1. 28 Sep, 2020 2 commits
    • Jens Axboe's avatar
      io_uring: fix potential ABBA deadlock in ->show_fdinfo() · fad8e0de
      Jens Axboe authored
      syzbot reports a potential lock deadlock between the normal IO path and
      ->show_fdinfo():
      
      ======================================================
      WARNING: possible circular locking dependency detected
      5.9.0-rc6-syzkaller #0 Not tainted
      ------------------------------------------------------
      syz-executor.2/19710 is trying to acquire lock:
      ffff888098ddc450 (sb_writers#4){.+.+}-{0:0}, at: io_write+0x6b5/0xb30 fs/io_uring.c:3296
      
      but task is already holding lock:
      ffff8880a11b8428 (&ctx->uring_lock){+.+.}-{3:3}, at: __do_sys_io_uring_enter+0xe9a/0x1bd0 fs/io_uring.c:8348
      
      which lock already depends on the new lock.
      
      the existing dependency chain (in reverse order) is:
      
      -> #2 (&ctx->uring_lock){+.+.}-{3:3}:
             __mutex_lock_common kernel/locking/mutex.c:956 [inline]
             __mutex_lock+0x134/0x10e0 kernel/locking/mutex.c:1103
             __io_uring_show_fdinfo fs/io_uring.c:8417 [inline]
             io_uring_show_fdinfo+0x194/0xc70 fs/io_uring.c:8460
             seq_show+0x4a8/0x700 fs/proc/fd.c:65
             seq_read+0x432/0x1070 fs/seq_file.c:208
             do_loop_readv_writev fs/read_write.c:734 [inline]
             do_loop_readv_writev fs/read_write.c:721 [inline]
             do_iter_read+0x48e/0x6e0 fs/read_write.c:955
             vfs_readv+0xe5/0x150 fs/read_write.c:1073
             kernel_readv fs/splice.c:355 [inline]
             default_file_splice_read.constprop.0+0x4e6/0x9e0 fs/splice.c:412
             do_splice_to+0x137/0x170 fs/splice.c:871
             splice_direct_to_actor+0x307/0x980 fs/splice.c:950
             do_splice_direct+0x1b3/0x280 fs/splice.c:1059
             do_sendfile+0x55f/0xd40 fs/read_write.c:1540
             __do_sys_sendfile64 fs/read_write.c:1601 [inline]

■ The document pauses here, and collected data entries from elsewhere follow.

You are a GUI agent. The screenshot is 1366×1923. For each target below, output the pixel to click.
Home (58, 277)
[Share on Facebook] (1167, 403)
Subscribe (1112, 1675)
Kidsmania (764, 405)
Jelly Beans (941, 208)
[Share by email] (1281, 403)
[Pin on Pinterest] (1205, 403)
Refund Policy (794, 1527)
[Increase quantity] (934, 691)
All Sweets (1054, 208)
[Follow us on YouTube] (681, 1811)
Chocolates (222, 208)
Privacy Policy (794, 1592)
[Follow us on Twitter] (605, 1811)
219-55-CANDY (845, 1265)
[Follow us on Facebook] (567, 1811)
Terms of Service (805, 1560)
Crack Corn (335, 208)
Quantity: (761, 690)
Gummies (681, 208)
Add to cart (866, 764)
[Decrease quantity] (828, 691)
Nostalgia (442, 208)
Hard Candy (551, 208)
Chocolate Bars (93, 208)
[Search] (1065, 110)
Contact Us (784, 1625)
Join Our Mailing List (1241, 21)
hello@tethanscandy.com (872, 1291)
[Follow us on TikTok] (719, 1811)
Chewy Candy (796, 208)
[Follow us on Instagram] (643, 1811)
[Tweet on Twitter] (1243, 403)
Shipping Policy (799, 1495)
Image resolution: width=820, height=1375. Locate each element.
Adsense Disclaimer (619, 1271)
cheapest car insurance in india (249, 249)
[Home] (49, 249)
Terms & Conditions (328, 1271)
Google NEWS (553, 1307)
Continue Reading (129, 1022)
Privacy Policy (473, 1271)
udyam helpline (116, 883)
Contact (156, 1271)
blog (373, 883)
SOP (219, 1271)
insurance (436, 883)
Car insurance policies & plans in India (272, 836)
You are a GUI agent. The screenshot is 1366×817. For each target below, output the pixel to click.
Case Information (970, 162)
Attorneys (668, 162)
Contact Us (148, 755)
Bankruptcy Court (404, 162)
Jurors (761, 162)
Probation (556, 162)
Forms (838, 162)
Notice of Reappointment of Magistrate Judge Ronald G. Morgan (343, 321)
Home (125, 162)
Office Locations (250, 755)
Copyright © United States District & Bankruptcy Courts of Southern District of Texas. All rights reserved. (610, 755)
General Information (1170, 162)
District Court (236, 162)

             __se_sys_sendfile64 fs/read_write.c:1587 [inline]
             __x64_sys_sendfile64+0x1cc/0x210 fs/read_write.c:1587
             do_syscall_64+0x2d/0x70 arch/x86/entry/common.c:46
             entry_SYSCALL_64_after_hwframe+0x44/0xa9
      
      -> #1 (&p->lock){+.+.}-{3:3}:
             __mutex_lock_common kernel/locking/mutex.c:956 [inline]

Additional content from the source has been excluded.